2014年6月のご挨拶

 こんにちは。今年は早くも全国的に入梅になりました。今年の梅雨は長引くようですが、皆様いかがお過ごしですか?先日、大阪から東京へ向かう高速バスが、甲府や八王子での大雨による通行止めのため、中央道から信越道へ急遽迂回する事になり、急遽実家の近くのバス停も通ることなく、新宿、東京へ直行され、到着が2時間以上遅くなるハプニングがありました。仕事より1日早い東京入りでしたので、なんの問題もありませんでしたが、冬の雪の日同様、自然にはかなわないことを痛感しました。

 大阪に住んでもうすぐ1年が経とうとしています。大阪といえば、ユニバ(敢えて略語で)、通天閣、海遊館、ハルカス(・・はまだ行ってない・・)たくさんの観光名所があります。歴史的名所も大阪城や四天王寺、住吉大社などありますが、ここにもう一つ大阪が誇るべき、歴史的観光名所があると思っています。それが「適塾」です!





 「適塾」、緒方洪庵に興味を持ったきっかけは、私が手塚治虫ファンであると言えばお分かりになる方も多いと思いますが、「陽だまりの樹」という作品に触れたときでした。10代で、洪庵先生門下のあの方ゆかりの病院に入院中に読んだからでしょうか、数々の登場人物の中で緒方洪庵の存在感は一際大きく感じられました。温厚さ、厳しさ、勤勉さ。手塚治虫先生のタッチを通して伝わるその人間味に深さに魅了されていたのですが、先日やっとその憧れの「適塾」を訪れることが出来ました。

 残念ながら(想像はしていたのですが)、和室や狭い廊下で建物自体が貴重な遺産であるため車椅子は立ち入り禁止でした。しかし玄関で諦めたくはなかったので、這ってまわることにしました。塾とはいっても当時のこと、そうは広くなかろうと思ったのですが、這って回るにはちょっと広かった(笑)さらに2階へ昇る階段、這い上がろうと試みたのですが、想像をはるかに超える見たことのない急さ!!命あっての物種。さすがに諦めました。。資料の写真撮影も大方禁止で、制限の多い自分にとっては見ることが出来ないものが多くやや残念ではありました。(解説の難読漢字にフリガナがないなど、緒方先生のご遺志と功績を多くの方に知ってもらえるよう、来館される子供やお年寄りなどにぜひもっと配慮をしていただきたい!)
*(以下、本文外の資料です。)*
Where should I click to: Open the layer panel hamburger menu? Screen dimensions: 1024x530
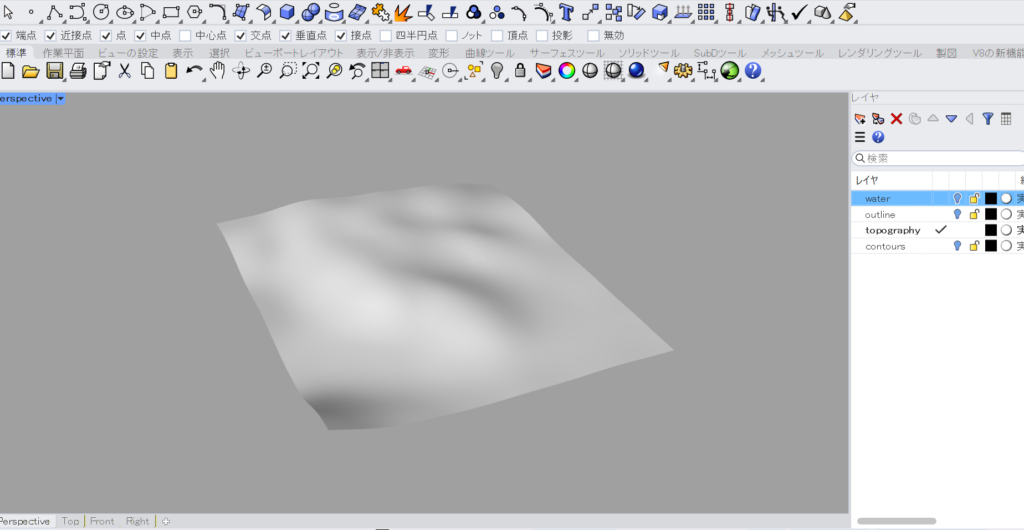coord(860,137)
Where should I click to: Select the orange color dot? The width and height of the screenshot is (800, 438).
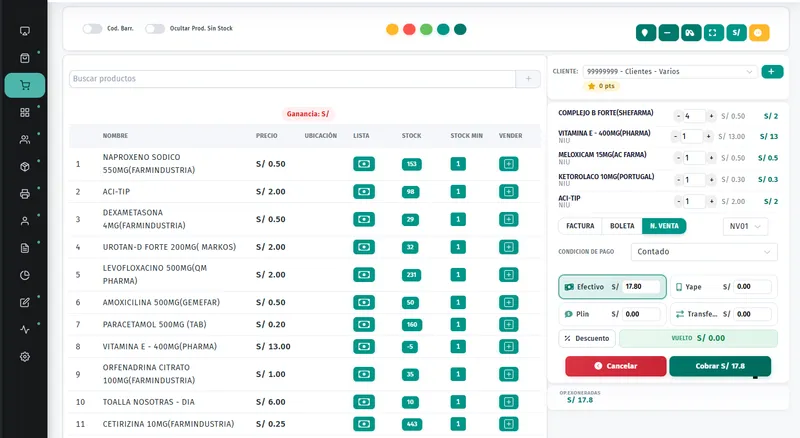(392, 30)

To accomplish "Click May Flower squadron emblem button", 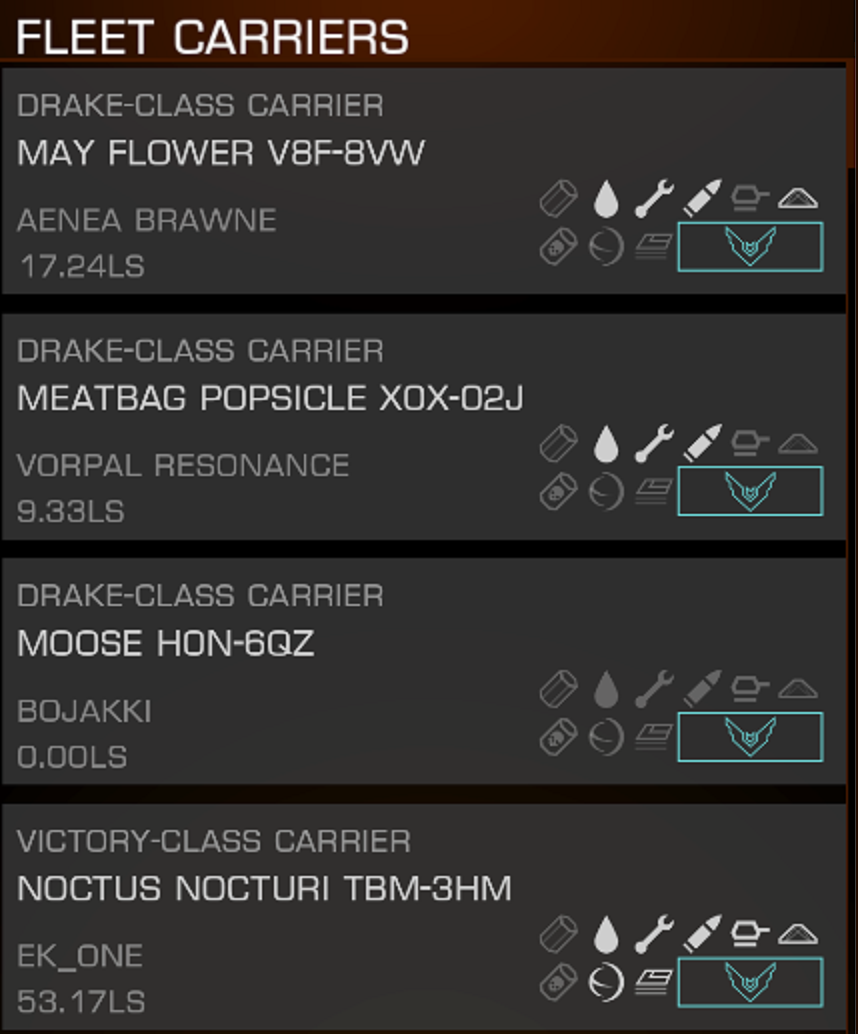I will pos(751,247).
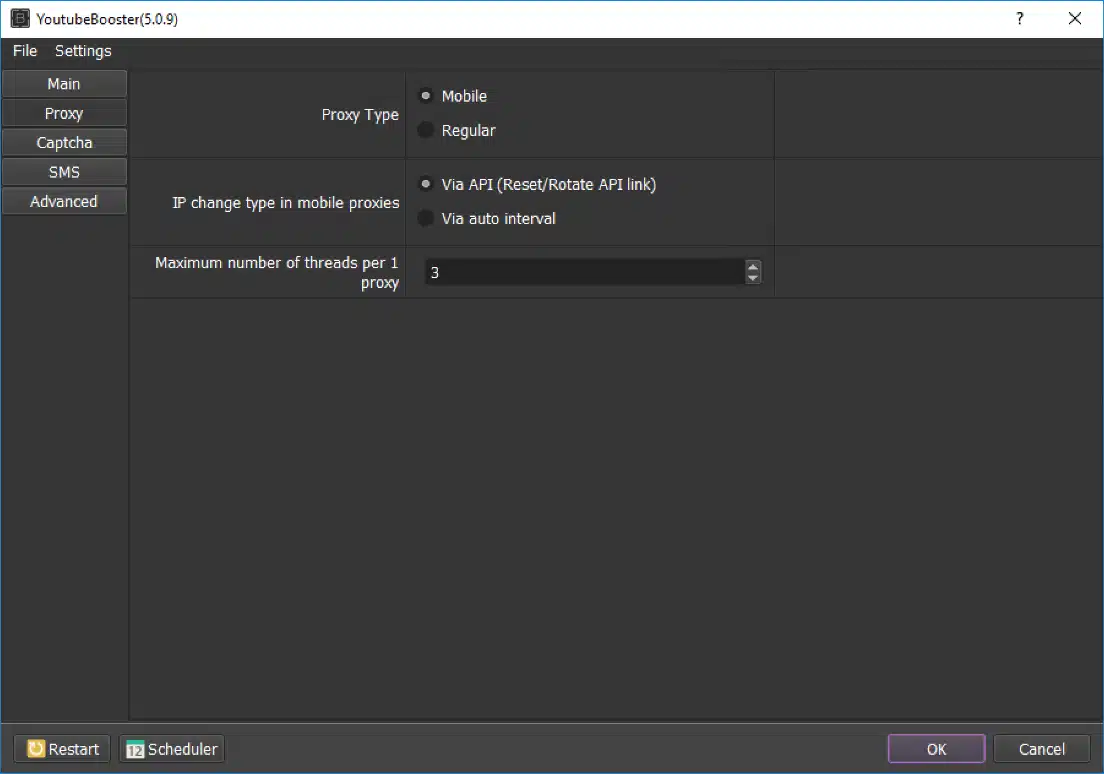
Task: Decrease threads value with down arrow
Action: tap(753, 278)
 それでも現地に行って、建物の雰囲気、自筆の書に触れ、緒方洪庵先生、八重夫人をはじめ、数々の門下生、若き日の福澤諭吉、橋本左内、佐野常民、大村益次郎、大鳥圭介、高峰譲吉・・・今の日本の医療や思想の礎になった数々の門下生たちの勉強への熱意、熱気、将来への希望を感じられたような気がしました。
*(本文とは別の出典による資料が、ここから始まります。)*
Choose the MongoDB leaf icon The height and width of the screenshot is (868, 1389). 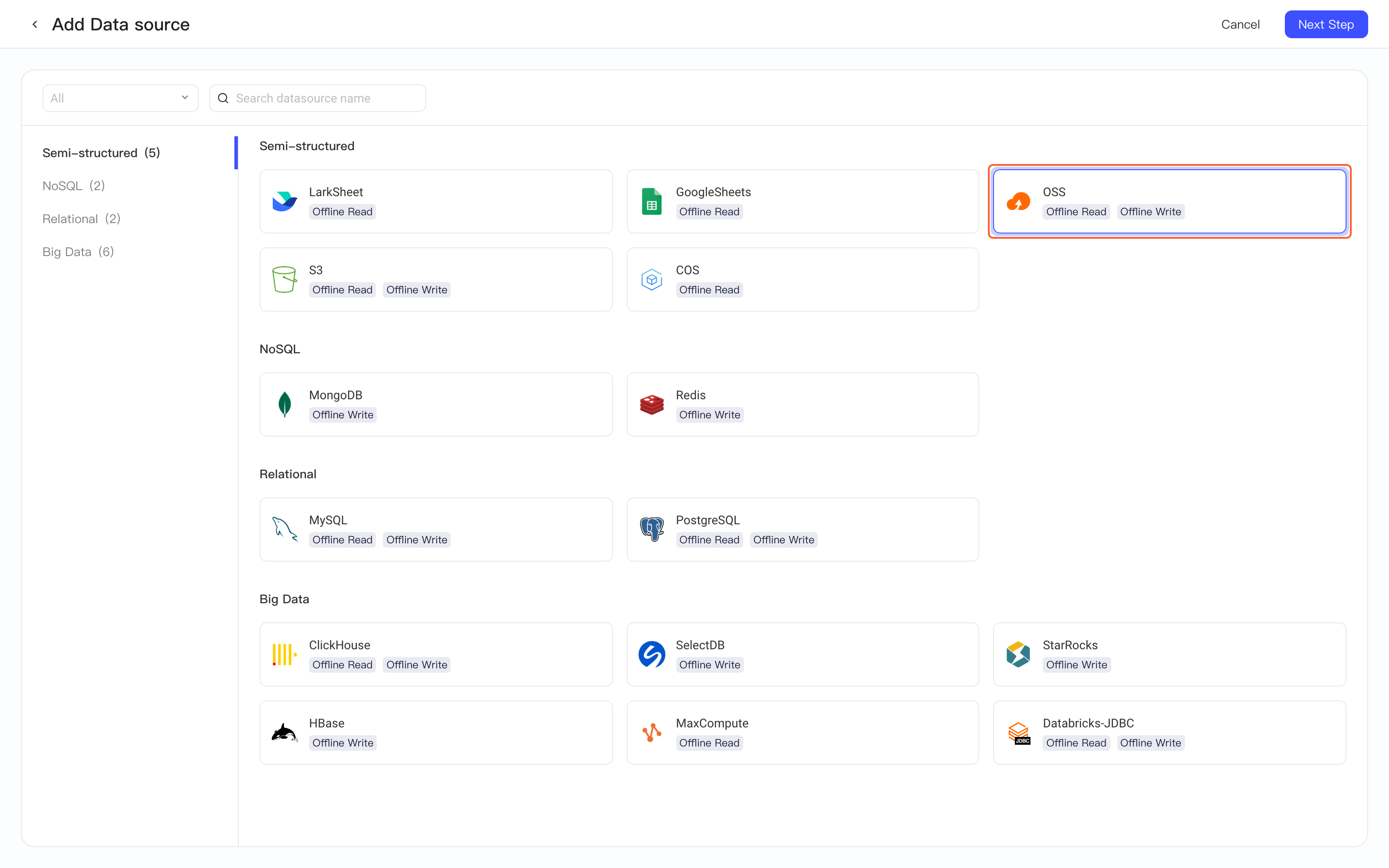[285, 404]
 私は、どんな人生も尊いように、反社会的で破壊的なものでない限り、人々が支えあう社会のどんな仕事も本当に尊いと思っています。生産、流通、サービス、等しく尊いに違いありません。そのうえで、敢えて自分自身の人生を振り返ってみると、命を救う医療と、未来を担う人を育てる教育は、特別に、「ありがたい」と感じる分野です。その2つの分野での功労者、日本近代医療の祖であり、近代日本を築いた数多くの人材を育て上げた緒方洪庵、そして適塾は、大阪が、日本が誇る歴史遺産だと思うのです。
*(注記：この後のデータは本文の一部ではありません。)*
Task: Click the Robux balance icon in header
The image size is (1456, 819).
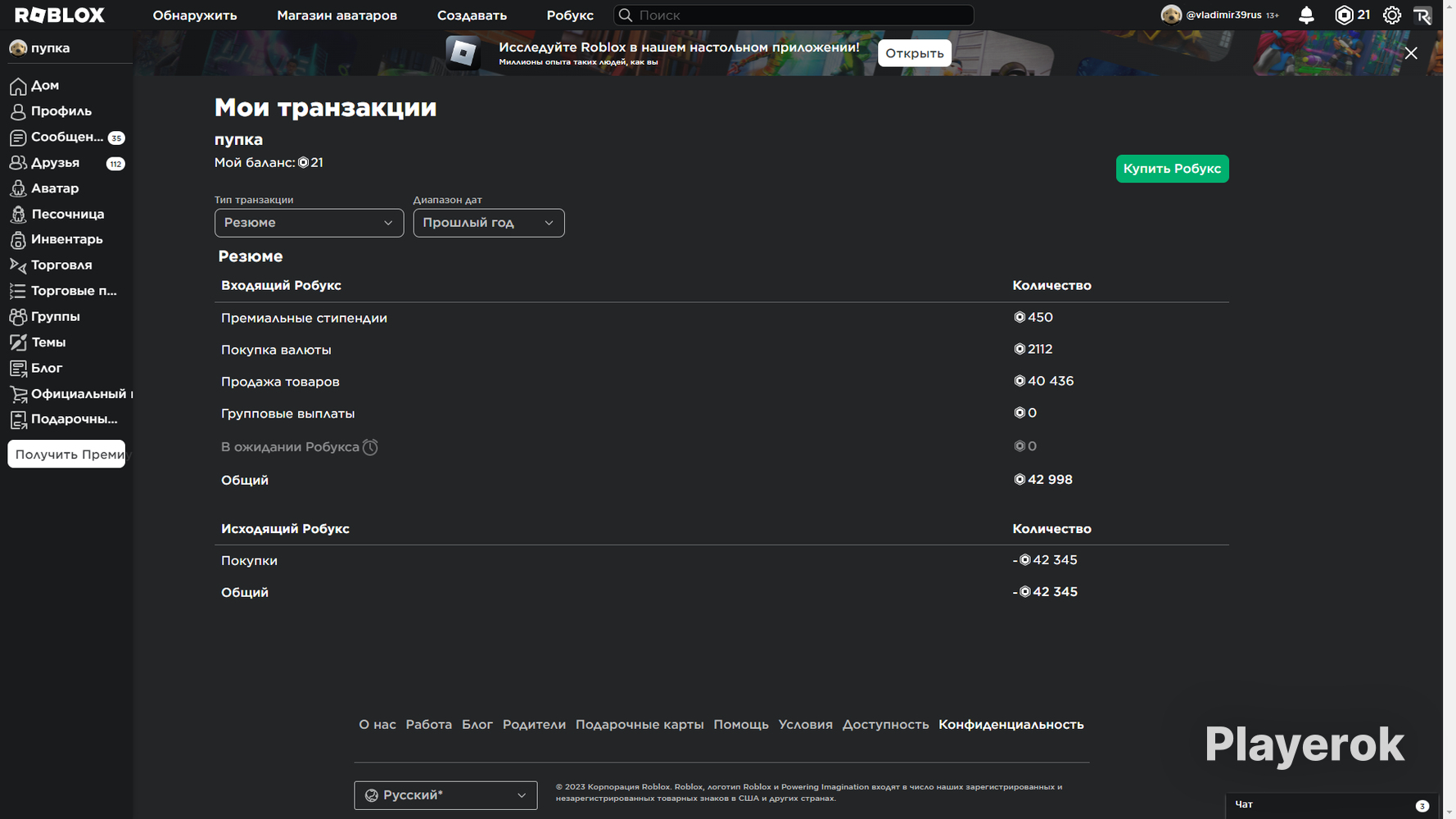Action: [x=1344, y=16]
 適塾は正式名称を「適々斎塾」といい洪庵の号が適々斎であったことからきています。その「適々」というのは荘子の書物にある「夫不自見而見彼、不自得而得彼者、是得人之得、而不自得 其得者也、適人之適、而不自適其適者也、……。」 <夫(そ)れ自ら見ずして彼れを見、自ら得ずして彼れを得るは、是れ人の得(とく)を得として、自ら其の得を得とせざる者なり。人の適(てき)を適として、自ら其の適を適とせざる者なり……。>からとったものといわれています。訳は「自分の内なるものを見ないで外のものを見、 自分の内なるものに満足しないで外に満足を求めるものは、これは他人の満足を自分の満足として、われとわが身の本当の満足を満足としないものである。また他人の楽しみをわが楽しみとして、われとわが身の本当の楽しみを楽しみとしないものである……。」

 他人の価値観や評価によって自分の道を決めるのでなく、自分の見極めた自分の個性によって信じた道を進んでいく、そんな勇気を持てるよう、日々精進したいものです。